Studies on the binding of fulvic acid with transferrin by spectroscopic analysis

Abstract

Transferrin has shown potential in the delivery of anticancer drugs into primarily proliferating cancer cells that over-express transferrin receptors. Fulvic acid has a wide range of biological and pharmacological activities which caused widespread concerns, the interaction of fulvic acid with human serum transferrin (Tf) has great significance for gaining a deeper insight about anticancer activities of fulvic acid. In this study, the mechanism of interaction between fulvic acid and Tf, has been investigated by using fluorescence quenching, thermodynamics, synchronous fluorescence and circular dichroism (CD) under physiological condition. Our results have shown that fulvic acid binds to Tf and form a new complex, and the calculated apparent association constants are 5.04×108M−1, 5.48×107M−1, 7.38×106M−1 from the fluorescence quenching at 288K, 298K, and 310K. The thermodynamic parameters indicate that hydrogen bonding and weak van der Waals are involved in the interaction between fulvic acid and Tf.

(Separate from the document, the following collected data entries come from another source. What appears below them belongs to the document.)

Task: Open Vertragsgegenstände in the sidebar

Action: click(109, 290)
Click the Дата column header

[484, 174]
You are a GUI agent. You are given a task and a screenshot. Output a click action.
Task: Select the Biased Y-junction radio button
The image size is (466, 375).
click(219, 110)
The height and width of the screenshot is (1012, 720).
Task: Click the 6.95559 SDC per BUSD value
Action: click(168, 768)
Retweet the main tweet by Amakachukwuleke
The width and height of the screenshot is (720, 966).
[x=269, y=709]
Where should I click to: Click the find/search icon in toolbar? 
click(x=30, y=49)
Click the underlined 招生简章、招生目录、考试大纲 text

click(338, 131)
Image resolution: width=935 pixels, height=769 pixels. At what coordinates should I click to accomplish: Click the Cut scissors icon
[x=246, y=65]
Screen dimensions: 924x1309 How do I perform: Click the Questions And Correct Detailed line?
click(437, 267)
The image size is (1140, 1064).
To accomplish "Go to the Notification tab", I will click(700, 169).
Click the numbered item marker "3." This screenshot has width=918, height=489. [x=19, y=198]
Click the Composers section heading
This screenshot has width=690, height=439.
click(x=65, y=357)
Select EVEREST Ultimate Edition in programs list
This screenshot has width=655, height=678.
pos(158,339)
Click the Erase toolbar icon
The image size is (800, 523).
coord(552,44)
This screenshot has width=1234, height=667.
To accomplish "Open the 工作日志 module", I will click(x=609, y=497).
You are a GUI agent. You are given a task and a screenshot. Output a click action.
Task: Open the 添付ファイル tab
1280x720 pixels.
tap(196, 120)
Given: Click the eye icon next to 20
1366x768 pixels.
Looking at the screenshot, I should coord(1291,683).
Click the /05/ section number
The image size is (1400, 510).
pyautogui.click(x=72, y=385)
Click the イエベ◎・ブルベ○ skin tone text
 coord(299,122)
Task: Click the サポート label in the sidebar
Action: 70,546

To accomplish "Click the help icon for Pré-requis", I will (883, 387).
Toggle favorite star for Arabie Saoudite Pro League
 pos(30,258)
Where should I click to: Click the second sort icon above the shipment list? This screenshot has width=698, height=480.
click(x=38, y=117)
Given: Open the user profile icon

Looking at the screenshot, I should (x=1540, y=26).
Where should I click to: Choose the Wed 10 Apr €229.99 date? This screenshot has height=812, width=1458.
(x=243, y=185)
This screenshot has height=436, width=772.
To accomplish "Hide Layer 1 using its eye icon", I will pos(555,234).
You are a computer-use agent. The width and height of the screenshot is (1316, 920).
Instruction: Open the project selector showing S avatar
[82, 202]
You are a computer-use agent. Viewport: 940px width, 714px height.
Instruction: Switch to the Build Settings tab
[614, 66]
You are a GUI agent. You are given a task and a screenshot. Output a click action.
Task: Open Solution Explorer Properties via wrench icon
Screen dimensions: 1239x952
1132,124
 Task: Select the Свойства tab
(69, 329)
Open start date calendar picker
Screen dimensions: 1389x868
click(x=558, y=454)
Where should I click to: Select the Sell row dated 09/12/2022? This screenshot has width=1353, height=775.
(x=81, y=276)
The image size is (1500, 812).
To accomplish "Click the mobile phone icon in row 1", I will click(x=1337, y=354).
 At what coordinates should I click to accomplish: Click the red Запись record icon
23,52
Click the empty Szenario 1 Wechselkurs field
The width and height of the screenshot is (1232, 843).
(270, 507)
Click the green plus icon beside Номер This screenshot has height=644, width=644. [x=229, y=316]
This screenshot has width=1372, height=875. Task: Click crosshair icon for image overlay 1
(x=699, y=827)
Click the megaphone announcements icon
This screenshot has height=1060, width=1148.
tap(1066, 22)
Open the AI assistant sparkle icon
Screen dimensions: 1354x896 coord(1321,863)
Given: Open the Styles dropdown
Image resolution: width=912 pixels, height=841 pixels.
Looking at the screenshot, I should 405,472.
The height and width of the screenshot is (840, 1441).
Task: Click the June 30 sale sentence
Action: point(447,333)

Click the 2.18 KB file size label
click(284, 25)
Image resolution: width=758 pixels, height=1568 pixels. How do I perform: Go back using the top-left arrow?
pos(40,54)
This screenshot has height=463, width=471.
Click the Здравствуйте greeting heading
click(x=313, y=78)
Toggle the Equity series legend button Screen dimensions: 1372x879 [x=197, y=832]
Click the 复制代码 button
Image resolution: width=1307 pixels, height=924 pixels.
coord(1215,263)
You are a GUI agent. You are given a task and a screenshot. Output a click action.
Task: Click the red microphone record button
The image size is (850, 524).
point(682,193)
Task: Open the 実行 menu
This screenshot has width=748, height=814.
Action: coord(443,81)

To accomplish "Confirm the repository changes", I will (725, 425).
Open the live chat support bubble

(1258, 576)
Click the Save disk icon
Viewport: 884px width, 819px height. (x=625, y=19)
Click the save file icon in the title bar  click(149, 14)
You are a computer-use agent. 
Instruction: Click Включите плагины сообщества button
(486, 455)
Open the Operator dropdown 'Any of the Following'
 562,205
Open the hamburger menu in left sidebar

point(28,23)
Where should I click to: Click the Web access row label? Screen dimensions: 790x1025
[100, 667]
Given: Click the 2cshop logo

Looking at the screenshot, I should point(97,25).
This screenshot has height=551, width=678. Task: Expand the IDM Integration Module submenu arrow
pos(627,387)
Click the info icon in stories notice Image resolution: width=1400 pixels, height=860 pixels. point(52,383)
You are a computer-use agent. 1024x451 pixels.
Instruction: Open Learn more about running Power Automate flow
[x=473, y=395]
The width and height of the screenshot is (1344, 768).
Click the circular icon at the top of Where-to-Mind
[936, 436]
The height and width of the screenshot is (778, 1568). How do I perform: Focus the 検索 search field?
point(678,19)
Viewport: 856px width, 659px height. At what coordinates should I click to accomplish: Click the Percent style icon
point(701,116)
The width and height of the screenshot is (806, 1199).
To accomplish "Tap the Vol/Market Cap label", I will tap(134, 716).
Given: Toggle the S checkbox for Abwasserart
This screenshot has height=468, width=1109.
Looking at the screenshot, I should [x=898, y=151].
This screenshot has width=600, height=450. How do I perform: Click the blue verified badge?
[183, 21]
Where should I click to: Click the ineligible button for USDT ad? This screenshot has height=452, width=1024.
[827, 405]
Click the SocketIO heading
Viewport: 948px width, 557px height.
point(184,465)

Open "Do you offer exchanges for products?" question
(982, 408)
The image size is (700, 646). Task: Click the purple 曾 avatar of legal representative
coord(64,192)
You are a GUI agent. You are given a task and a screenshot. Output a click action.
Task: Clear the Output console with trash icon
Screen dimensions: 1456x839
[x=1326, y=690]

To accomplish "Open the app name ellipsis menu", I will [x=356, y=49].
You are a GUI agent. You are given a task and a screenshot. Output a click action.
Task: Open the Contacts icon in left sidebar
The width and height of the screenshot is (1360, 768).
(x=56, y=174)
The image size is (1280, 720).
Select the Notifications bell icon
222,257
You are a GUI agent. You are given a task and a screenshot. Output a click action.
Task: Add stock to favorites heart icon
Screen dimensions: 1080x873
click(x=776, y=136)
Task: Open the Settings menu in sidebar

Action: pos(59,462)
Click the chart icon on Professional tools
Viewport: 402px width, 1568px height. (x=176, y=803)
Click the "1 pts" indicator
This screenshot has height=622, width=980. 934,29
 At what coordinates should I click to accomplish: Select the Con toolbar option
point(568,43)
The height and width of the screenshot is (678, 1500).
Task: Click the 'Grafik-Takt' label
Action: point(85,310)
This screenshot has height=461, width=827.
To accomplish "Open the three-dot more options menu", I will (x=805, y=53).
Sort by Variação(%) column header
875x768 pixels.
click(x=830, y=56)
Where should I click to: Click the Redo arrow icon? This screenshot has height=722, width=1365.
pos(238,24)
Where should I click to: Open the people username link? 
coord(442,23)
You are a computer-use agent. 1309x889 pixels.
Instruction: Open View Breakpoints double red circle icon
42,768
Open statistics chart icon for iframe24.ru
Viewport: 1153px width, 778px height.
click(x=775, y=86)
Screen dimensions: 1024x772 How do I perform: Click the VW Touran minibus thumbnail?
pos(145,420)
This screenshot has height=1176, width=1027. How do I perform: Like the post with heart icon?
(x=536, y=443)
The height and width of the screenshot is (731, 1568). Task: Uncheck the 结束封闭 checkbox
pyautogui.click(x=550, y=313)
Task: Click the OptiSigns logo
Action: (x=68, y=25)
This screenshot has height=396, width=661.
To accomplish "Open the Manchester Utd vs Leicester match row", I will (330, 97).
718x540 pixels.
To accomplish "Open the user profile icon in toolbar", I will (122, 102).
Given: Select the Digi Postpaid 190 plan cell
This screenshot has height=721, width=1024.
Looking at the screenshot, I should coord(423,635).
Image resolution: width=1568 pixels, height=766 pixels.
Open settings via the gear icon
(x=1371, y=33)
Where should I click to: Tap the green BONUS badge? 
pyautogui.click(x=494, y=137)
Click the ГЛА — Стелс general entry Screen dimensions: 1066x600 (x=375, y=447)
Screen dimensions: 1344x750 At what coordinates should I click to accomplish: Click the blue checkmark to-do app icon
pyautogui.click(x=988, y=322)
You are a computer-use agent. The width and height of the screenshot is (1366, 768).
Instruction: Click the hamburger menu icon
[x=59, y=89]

The binding of fulvic acid to Tf causes the α-helix structure content of the protein to reduce, and resulting that peptide chains of Tf become more stretched. Our results have indicated a mechanism of the interaction between fulvic acid and Tf, which may provide information for possible design of methods to deliver drug molecules via transferrin to target tissues and cells effectively.